- **課題内容**:
反ワクチン運動と自己責任社会を論じた本文を、最後の文の後から書き進めること。

- **本文**:
***
もう一つは同調圧力です。部活動や運動会、修学旅行などの行事で接種済みであることが参加条件とされ、事実上の接種の強制になっているのではないかという声です。予防接種法第9条には「対象者は接種を受けるよう努めなければならない」とあり、努力義務と呼ばれていますが、法的な強制力はまったくありません。12歳未満に関してはそれすら盛り込まれませんでした。しかし、世間の目や周囲の空気を意識せざるを得ない事情もあり、不安や不満が蓄積しやすくなっていると見られます。
見逃せないのは、ここ数十年で進んだ自己責任化の風潮です。「ケガと弁当は自分持ち」ならぬ「失敗と能力は自分持ち」という過酷な社会状況は、政治不信と経済格差の不公平感を増大させ、わたしたちに被害者意識と犯人捜しへの誘惑を植え付けました。コロナ禍によってこの傾向に拍車がかかり、今や剥き出しの個人があるばかりです。筆者はこれを「全方位型自己責任の社会」と呼んでいます。
つまり、コロナに感染して重症化したり後遺症で苦しんだりするのも自己責任であれば、それによって隔離されて収入が途絶えたりメンタルを病むのも自己責任であり、また一方で、自粛生活のために健康状態が悪化するのも自己責任であり、ワクチン接種による副反応で体調を崩したり、仕事を休んだりせざるを得なくなるのも自己責任であるといった殺伐とした生存主義が横行する世界です。
以上のような自己責任が過剰に内面化されれば、政府や自治体の施策を疑いメディアの情報からも距離ができ、リスク&ベネフィットのリスクにばかり目が行くのは自然なことかもしれません。
ワクチンによる重度の副反応が稀と公的機関から説明されても、玉石混交のインフォデミック(真偽不明な情報の大量拡散)によって、世界が常に人々を奈落の底に突き落とそうと付け狙うホラーハウスに見え始め、特定の勢力による組織的な策略であるかのように感じるようになるのです。
人々に不自由を強いるコロナ禍が秘密結社の仕掛けた茶番劇に過ぎず、ワクチンが毒物であると割り切ってしまえば、理屈の上では全方位型自己責任を回避することが可能になるとともに、積もり積もった不安と不満の根源となっている主犯が明確になるからです。ここで大きな飛躍が起こります。
反ワクチンを掲げる主な団体の一つは、「日本のQ」であると主張しています。Qアノン(影の政府が世界を支配するというアメリカ発の極右陰謀論)から一文字拝借し、日本仕様にアレンジしたものと思われます。「サタニスト(悪魔崇拝者)たちから子どもを守れ」「コロナワクチンで子どもの健康が破壊され、日本人が絶滅するかもしれない」などという言説を見るに、そこには影の政府、秘密結社を拒絶すべき絶対悪の象徴として見立てていることが分かります。
怒りと恐怖という強力な情動を媒介したコミュニティーは、架空の敵という終わらない戦いを作り出す永久機関のような物語によって、同じ世界観にハマる連帯感を醸成し独特の快楽と癒やしをもたらします。
***
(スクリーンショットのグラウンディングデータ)
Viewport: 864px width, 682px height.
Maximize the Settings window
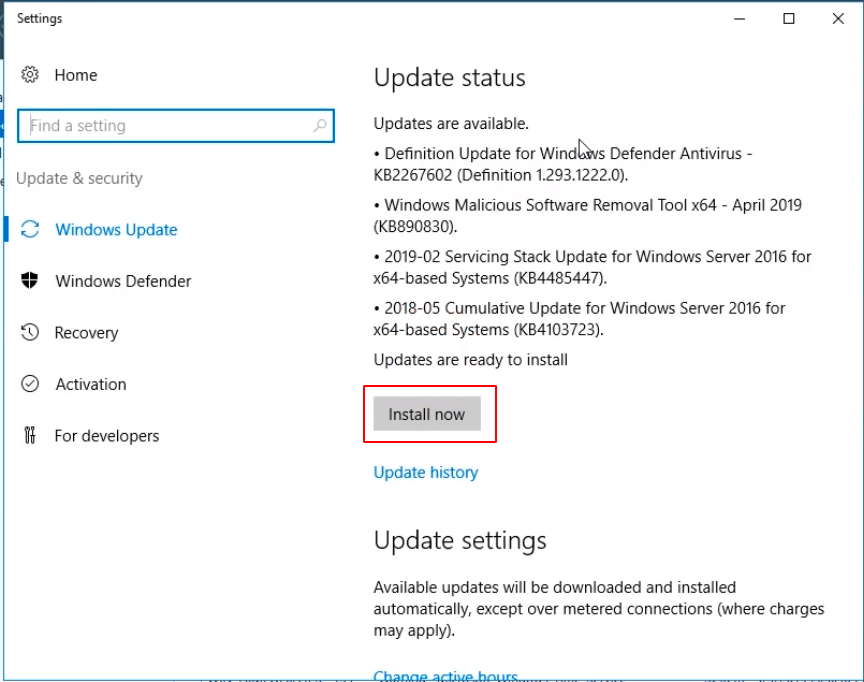point(789,19)
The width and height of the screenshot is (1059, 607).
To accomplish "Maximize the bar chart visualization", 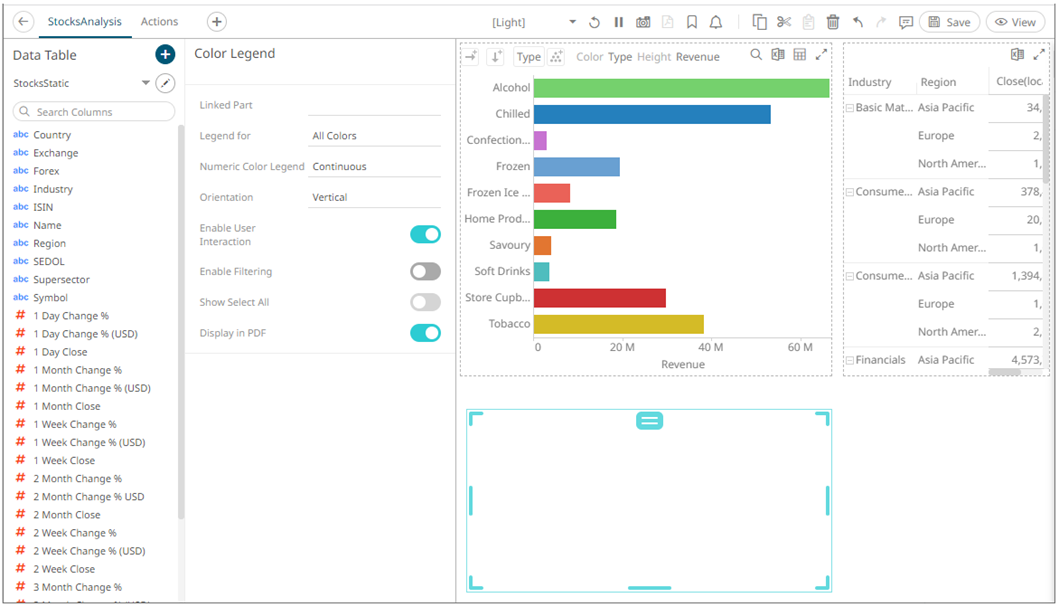I will 822,56.
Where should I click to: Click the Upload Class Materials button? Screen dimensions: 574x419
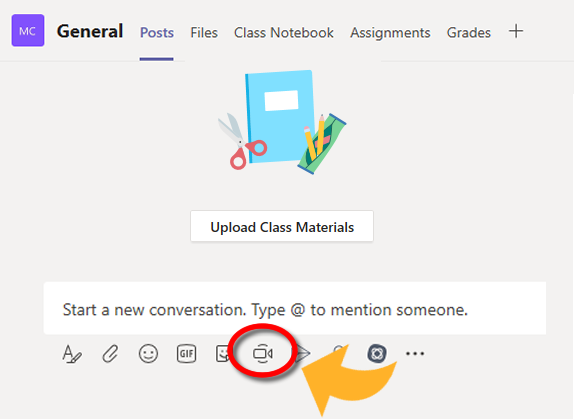point(282,226)
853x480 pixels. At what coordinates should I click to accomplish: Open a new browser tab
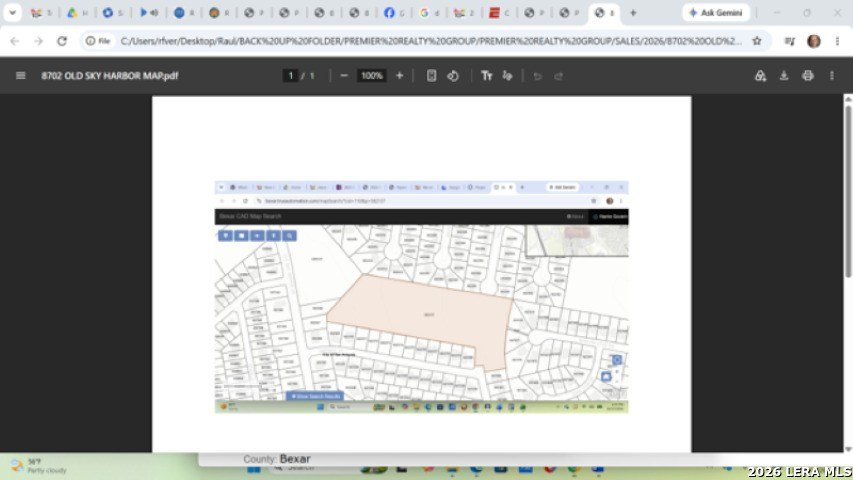(x=633, y=13)
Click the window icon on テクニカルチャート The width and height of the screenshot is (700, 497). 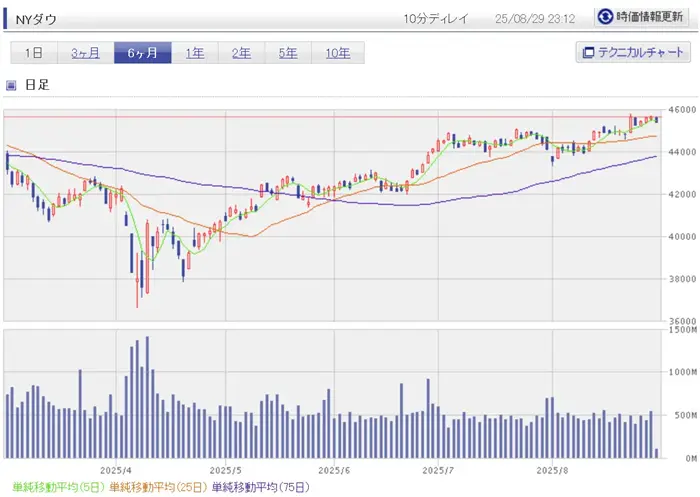click(x=588, y=53)
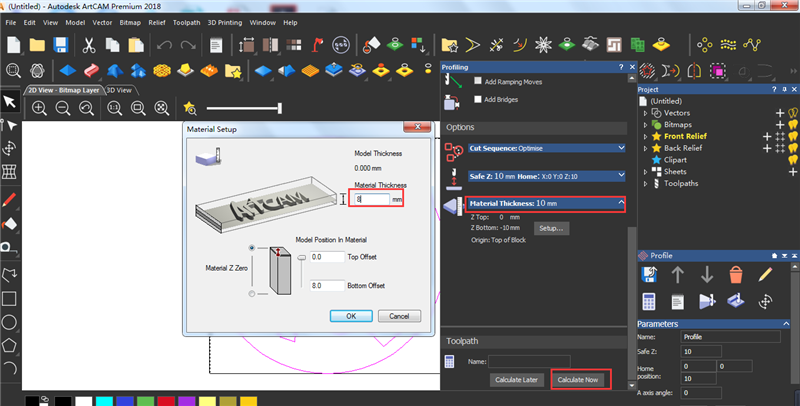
***
- **解答**:
もはや真実vs虚偽という対立は何の意味もありません。
陰謀論研究家のロブ・ブラザートンは、陰謀論的な思考の効用について、現実というグレーを白と黒で塗り分けることによって、自己を正当化できる最強の生贄(いけにえ)が得られると指摘しています。
ブラザートンは、陰謀論的な思考は日常にありふれており、わたしたちは、脳のバイアスやショートカット、ちょっとした疑いや予断などから無縁ではいられないと述べています。
自己の感覚のみを絶対視しがちになる傾向はその最たるものといえます。
例えば、コロナの症状は、人によってその現れ方があまりにも異なるため、キマイラ(頭はライオン、胴は山羊、尾はヘビという姿をした架空の怪物)的です。最近流行りの表現を用いれば、かかってみるまで何が起こるか分からない「症状ガチャ」といえます。これがただでさえ困難な公衆衛生対策をさらに難しくしています。
ある人は軽い風邪の症状で済む一方で、ある人は深刻な後遺症に悩む多面性は、他者への配慮をかえって鈍化させるからです。これはワクチンの副反応についても当てはまります。何も副反応がなかった人にとっては、重い副反応によって体調崩した事例は、別世界の出来事のように思えます。
すでに個人化してバラバラになっていた人々は、コロナ禍でその姿勢をより強固にしました。ありとあらゆるリスクが個人化され、いつ当たるも知れない流れ弾に脅える暮らしが常態化します。その結果、社会全体のリスクよりも、自らに襲い来るリスクを重視する傾向を生みだしてしまうのです。
公衆衛生の前提となる公衆は、公共的なものへの関心を持ち、守るべき規範を共有しているとされますが、そのような公衆はもはや存在しないのかもしれません。心理学者の中谷内一也をはじめとする同志社大学の研究グループは、「マスク着用は、他の着用者を見てそれに同調しようとする傾向と強く結びついており、本来の目的であるはずの、自分や他者への感染防止の思いとは、ごく弱い関連しかない」ことを明らかにしました。
同調圧力によって辛うじて保たれている秩序の水面下では、すべてのリスクを自己責任で引き受けなければならない困惑と寄る辺なさがあり、疑心暗鬼に陥りやすい個々の直観と情動のみがますます唯一の判断基準となります。ウイルスがわたしたちの努力や知恵などお構いなしに身体に巣食うのと同様、個人化されたリスクはわたしたちの意志などと関係なく生活に侵入します。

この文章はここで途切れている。